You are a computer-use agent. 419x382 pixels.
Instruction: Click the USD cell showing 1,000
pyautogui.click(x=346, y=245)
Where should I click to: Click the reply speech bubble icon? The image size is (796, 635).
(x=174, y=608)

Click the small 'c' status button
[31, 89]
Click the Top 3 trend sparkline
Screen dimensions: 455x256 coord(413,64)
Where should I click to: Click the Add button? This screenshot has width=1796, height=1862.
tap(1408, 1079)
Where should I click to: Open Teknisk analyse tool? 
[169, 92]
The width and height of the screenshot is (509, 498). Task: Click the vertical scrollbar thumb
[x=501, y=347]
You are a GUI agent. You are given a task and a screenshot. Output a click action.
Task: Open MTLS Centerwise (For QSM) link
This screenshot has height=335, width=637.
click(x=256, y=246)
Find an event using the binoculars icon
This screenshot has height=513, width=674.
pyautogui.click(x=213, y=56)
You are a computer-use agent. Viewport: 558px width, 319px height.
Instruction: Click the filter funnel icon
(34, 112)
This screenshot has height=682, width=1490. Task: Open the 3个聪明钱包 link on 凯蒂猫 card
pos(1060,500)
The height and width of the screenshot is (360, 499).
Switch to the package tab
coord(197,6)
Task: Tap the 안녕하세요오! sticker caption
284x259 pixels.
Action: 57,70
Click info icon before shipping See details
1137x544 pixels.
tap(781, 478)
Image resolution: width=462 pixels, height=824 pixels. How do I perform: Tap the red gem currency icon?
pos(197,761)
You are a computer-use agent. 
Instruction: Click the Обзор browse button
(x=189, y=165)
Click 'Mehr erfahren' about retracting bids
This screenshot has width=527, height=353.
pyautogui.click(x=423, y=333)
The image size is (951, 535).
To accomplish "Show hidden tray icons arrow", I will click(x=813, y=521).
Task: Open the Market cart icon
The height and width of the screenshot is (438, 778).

Task directions
Every line from the one containing "The image size is (951, 535)." through the last line above should be retyped exactly; no other lines are wanted.

Output for this task
The image size is (951, 535).
To accomplish "Show hidden tray icons arrow", I will click(x=813, y=521).
Task: Open the Market cart icon
The height and width of the screenshot is (438, 778).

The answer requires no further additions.